*** Data for the task Section Begins ***

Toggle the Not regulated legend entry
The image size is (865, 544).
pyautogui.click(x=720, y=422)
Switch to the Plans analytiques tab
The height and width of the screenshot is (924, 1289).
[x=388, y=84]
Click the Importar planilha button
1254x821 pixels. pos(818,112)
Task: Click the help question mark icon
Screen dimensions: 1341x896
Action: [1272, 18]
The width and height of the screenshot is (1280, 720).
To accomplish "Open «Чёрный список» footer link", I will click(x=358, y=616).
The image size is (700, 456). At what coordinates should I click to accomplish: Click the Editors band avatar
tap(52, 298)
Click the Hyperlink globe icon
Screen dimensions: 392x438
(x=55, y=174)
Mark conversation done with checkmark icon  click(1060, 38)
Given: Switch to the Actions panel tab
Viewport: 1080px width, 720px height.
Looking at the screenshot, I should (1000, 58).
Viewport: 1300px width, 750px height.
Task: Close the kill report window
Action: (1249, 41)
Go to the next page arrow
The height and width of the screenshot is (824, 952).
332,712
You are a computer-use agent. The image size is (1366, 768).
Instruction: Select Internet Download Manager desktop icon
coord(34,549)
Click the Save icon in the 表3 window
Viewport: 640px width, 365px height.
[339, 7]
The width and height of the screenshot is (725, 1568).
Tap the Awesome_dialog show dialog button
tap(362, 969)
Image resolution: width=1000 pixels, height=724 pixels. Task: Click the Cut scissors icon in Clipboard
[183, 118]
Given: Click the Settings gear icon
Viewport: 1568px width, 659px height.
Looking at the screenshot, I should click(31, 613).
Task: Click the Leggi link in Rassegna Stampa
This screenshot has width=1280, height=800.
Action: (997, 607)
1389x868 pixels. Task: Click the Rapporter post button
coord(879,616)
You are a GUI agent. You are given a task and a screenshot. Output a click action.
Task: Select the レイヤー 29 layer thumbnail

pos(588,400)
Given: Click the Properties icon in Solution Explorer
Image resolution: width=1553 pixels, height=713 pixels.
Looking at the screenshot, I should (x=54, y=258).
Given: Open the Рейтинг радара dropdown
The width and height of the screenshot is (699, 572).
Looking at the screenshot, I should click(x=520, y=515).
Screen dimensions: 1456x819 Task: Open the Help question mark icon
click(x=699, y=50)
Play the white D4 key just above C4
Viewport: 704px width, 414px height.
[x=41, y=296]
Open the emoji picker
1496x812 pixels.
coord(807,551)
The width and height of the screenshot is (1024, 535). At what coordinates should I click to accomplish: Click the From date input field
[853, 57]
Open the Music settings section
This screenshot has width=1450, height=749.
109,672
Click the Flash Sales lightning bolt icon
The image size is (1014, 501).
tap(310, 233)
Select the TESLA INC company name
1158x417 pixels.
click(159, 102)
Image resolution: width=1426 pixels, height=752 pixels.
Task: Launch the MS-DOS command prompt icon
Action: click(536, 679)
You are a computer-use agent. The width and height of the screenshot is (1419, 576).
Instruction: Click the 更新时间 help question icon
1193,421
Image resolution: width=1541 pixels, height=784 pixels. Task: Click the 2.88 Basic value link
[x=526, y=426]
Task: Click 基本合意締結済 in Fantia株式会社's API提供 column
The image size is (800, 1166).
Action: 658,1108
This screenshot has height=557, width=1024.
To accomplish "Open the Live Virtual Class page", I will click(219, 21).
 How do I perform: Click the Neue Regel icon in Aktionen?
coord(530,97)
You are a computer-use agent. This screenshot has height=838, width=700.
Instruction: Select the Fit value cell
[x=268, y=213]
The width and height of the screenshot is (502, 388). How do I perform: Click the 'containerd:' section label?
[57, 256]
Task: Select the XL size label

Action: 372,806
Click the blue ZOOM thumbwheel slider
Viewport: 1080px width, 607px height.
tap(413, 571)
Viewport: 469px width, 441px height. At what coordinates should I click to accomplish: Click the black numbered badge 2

*** Data for the task Section Ends ***

Prompt →
The reply should hold only the lines from the beginning of the listing above through the line with "Given: Open the Рейтинг радара dropdown", each one written exactly as it appears.

Final answer →
Toggle the Not regulated legend entry
The image size is (865, 544).
pyautogui.click(x=720, y=422)
Switch to the Plans analytiques tab
The height and width of the screenshot is (924, 1289).
[x=388, y=84]
Click the Importar planilha button
1254x821 pixels. pos(818,112)
Task: Click the help question mark icon
Screen dimensions: 1341x896
Action: [1272, 18]
The width and height of the screenshot is (1280, 720).
To accomplish "Open «Чёрный список» footer link", I will click(x=358, y=616).
The image size is (700, 456). At what coordinates should I click to accomplish: Click the Editors band avatar
tap(52, 298)
Click the Hyperlink globe icon
Screen dimensions: 392x438
(x=55, y=174)
Mark conversation done with checkmark icon  click(1060, 38)
Given: Switch to the Actions panel tab
Viewport: 1080px width, 720px height.
Looking at the screenshot, I should (1000, 58).
Viewport: 1300px width, 750px height.
Task: Close the kill report window
Action: (1249, 41)
Go to the next page arrow
The height and width of the screenshot is (824, 952).
332,712
You are a computer-use agent. The image size is (1366, 768).
Instruction: Select Internet Download Manager desktop icon
coord(34,549)
Click the Save icon in the 表3 window
Viewport: 640px width, 365px height.
[339, 7]
The width and height of the screenshot is (725, 1568).
Tap the Awesome_dialog show dialog button
tap(362, 969)
Image resolution: width=1000 pixels, height=724 pixels. Task: Click the Cut scissors icon in Clipboard
[183, 118]
Given: Click the Settings gear icon
Viewport: 1568px width, 659px height.
Looking at the screenshot, I should click(31, 613).
Task: Click the Leggi link in Rassegna Stampa
This screenshot has width=1280, height=800.
Action: (997, 607)
1389x868 pixels. Task: Click the Rapporter post button
coord(879,616)
You are a GUI agent. You are given a task and a screenshot. Output a click action.
Task: Select the レイヤー 29 layer thumbnail

pos(588,400)
Given: Click the Properties icon in Solution Explorer
Image resolution: width=1553 pixels, height=713 pixels.
Looking at the screenshot, I should (x=54, y=258).
Given: Open the Рейтинг радара dropdown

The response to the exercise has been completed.